● **Assignment**
Check each line of the entries for the string "agent". Report only how many lines have it.

[Stored data]
+ + + + +

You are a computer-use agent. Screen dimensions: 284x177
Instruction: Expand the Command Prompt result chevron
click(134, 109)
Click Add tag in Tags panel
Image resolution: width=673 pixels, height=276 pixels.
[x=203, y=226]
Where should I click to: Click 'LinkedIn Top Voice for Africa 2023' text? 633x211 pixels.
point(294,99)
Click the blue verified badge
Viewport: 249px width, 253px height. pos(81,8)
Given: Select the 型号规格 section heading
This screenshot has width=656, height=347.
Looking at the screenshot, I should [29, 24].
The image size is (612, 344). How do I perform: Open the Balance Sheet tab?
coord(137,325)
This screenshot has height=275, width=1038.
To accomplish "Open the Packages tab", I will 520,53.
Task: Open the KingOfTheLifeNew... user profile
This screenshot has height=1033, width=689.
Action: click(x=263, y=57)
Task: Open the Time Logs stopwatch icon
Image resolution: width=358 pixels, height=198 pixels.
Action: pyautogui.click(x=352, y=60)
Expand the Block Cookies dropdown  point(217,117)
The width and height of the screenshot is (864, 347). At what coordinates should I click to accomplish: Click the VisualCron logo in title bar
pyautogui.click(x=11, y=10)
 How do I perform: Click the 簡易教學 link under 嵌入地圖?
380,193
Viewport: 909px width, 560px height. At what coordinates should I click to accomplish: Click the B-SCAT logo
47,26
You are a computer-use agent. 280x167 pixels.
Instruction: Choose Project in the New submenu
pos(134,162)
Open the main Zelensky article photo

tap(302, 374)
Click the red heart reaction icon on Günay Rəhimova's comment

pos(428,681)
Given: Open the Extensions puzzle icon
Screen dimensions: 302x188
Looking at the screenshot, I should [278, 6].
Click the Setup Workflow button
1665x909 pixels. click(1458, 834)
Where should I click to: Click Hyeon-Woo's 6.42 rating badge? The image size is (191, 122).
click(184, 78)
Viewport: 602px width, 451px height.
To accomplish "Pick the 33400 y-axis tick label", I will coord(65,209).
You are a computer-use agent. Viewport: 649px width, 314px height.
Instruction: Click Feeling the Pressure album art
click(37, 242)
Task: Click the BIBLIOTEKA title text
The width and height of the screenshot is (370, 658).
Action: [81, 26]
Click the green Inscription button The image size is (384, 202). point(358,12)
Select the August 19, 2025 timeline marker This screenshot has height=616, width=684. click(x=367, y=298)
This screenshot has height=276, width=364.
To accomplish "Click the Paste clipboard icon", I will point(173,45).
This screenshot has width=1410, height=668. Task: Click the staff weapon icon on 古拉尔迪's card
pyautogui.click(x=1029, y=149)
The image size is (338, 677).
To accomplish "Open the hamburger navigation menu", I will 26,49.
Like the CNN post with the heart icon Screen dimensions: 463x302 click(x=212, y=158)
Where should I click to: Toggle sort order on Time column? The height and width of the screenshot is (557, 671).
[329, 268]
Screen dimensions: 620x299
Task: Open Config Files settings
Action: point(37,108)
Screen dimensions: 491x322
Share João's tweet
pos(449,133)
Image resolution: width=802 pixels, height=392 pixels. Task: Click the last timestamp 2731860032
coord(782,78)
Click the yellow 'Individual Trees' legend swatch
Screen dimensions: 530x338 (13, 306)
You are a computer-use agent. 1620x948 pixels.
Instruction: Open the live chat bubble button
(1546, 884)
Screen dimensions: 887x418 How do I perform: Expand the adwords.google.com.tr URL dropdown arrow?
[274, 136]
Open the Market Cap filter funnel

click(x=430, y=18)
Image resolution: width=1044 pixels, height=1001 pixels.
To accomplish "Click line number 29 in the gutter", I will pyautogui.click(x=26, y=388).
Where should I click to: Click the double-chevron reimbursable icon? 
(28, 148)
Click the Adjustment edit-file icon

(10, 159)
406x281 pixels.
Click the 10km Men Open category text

+ + + + +

● **Exercise result**
4